How witchcraft allegations got four women killed

Nyanza
By Stanley Ongwae | Jan 24, 2025
Relatives view the body of one of the victims who was killed over witchcraft allegations in Kisii County on Oct 27, 2021. [File, Standard]

The High Court in Kisii has jailed a father for 40 years while his teenage son got 15 for their role in the murder of four elderly women at Marani in Kisii two years ago.

High Court Judge Kiarie wa Kiarie also sent two other men to jail for their role in the macabre incident.

The court ruled that Evans Ogeto Okari, the father, and his son, identified in court only as Makworo and aged 17 at the time the offence was committed, played a central role in the murders.

Amos Nyakundi and Hesborn Gichana were also handed 40 years behind bars for their role in the mob justice kind of attack.

The court acquitted 12 other suspects after the prosecution failed to prove the accusations against them.

READ: Witch hunters and murderers in Kisii sentenced to 40 years

During the trial, the court heard that the suspects had gathered at Okari’s home after a whistle was blown inviting villagers to convene over an incident that involved witchcraft activities.

The court heard that witches had taken the teenager the night before the incident and rendered him dumb after walking with him the entire night.

Strange paraphernalia

His father said he woke up to a shocking site of strange paraphernalia outside his house before he discovered that his son could not speak.

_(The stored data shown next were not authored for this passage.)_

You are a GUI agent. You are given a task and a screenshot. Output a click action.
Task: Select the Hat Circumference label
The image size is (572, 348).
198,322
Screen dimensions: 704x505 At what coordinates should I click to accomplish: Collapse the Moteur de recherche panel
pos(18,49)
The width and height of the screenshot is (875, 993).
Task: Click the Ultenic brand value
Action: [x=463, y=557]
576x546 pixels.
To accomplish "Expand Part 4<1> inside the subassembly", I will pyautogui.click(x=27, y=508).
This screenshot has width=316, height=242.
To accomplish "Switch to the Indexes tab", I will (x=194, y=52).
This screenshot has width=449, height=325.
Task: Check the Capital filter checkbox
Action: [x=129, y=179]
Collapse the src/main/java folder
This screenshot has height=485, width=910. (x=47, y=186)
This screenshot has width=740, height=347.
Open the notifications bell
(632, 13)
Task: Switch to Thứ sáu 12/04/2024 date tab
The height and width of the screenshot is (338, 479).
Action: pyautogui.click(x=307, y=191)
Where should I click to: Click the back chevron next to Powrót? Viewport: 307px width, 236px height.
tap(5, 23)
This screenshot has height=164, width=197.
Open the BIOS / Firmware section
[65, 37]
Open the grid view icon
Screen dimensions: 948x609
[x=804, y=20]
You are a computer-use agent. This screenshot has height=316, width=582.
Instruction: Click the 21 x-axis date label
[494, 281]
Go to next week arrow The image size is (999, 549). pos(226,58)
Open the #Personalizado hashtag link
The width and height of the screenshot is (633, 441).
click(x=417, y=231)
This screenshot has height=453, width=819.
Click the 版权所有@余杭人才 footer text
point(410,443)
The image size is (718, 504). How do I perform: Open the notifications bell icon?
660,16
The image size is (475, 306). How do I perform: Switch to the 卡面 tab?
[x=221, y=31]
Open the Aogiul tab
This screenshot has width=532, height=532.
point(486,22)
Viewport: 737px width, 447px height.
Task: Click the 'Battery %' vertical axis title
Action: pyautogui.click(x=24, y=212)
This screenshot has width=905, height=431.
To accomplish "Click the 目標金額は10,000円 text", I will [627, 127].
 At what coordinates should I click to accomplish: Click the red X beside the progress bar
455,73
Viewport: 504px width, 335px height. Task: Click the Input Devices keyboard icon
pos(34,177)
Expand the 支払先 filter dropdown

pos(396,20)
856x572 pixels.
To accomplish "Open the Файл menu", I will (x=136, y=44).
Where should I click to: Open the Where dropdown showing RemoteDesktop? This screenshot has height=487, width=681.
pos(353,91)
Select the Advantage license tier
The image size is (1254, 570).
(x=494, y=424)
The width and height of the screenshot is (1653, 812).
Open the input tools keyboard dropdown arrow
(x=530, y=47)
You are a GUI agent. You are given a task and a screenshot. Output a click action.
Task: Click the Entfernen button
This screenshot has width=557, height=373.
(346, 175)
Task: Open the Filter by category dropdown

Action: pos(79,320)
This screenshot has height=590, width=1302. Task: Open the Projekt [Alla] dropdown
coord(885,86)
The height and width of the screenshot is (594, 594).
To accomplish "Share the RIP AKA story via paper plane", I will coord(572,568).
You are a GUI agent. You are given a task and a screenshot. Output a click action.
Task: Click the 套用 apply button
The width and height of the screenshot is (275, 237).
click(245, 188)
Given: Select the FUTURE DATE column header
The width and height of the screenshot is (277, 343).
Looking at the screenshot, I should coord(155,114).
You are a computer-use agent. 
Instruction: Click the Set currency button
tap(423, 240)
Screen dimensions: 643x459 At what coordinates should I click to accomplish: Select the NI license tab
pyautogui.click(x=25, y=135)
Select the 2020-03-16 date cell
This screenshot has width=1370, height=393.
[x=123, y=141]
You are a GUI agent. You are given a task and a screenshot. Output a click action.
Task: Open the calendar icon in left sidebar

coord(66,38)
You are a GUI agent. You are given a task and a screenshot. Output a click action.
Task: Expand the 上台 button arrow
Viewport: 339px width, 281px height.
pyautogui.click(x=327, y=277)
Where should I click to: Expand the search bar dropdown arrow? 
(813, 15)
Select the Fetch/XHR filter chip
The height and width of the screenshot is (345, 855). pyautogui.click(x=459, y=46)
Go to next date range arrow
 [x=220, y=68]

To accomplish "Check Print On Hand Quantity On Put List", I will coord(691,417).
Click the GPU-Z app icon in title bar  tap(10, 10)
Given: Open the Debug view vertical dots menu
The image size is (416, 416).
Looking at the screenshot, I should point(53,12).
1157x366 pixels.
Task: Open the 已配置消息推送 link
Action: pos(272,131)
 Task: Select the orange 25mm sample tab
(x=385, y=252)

“I woke up to find a cross and what looked like a grave outside my house. A shirt of my son(second accused) was placed on the cross and he was there, unable to talk,” he said.

The father told the court that villagers who had gathered in his compound killed the women but he was not involved in the acts.

The son, while defending himself, said he was too sick the entire day of the incident to comprehend what was happening.

This was in contradiction with an account given by one of the key witnesses, who said the young man was the first to hit the first woman who was lynched after a rite to identify the witches started.

An agreement had been made that all villagers shake hands with the mute boy and whoever he would identify was the witch.

“When Jemimah Nyangate was told to greet Makworo and she was about to do so, the boy stood and kicked her. She fell,” the protected witness recounted.

That was when one of the accused took a machete and started slashing her. The mob joined the battering and alleged that she was a witch.

In one of the trial sessions during the hearing of the matter, sons of the victims gave horrifying accounts of how their mothers were arrested by villagers, frog-matched, and lynched in broad daylight as they also survived with injuries.

ALSO READ: Bloody witch hunts spark fear in Kisii

Peter Monari and Tom Onkware, sons to one Sigara, who at the time of the murder was 93, recounted the horrible happenings that preceded the painful lynching of their aged mother.

Monari told the court that the lynch mob had found him picking coffee on his mother’s farm and inquired where the house of the elderly woman was. They said they wanted to ask her something that they didn’t disclose.

The second brother was badly injured after he brought his motorcycle, wanting to drive the helpless woman to the police. He instead was met with blows and was also hit with a hoe by one of the perpetrators before they whisked the mother away.

The son of Sindege Mayaka, another victim, at one point moved the court to tears after he narrated how he was maimed by the assailants he said he knew very well, all that while as the lynch mob manhandled his mother in her compound before they frog-matched her and doused her with some paraffin they had found in her house.

“One of them came out with a bottle containing paraffin. When I asked them why they were doing so, three of them came to me and held my hands, one of them cut me into the head with a panga,” he narrated.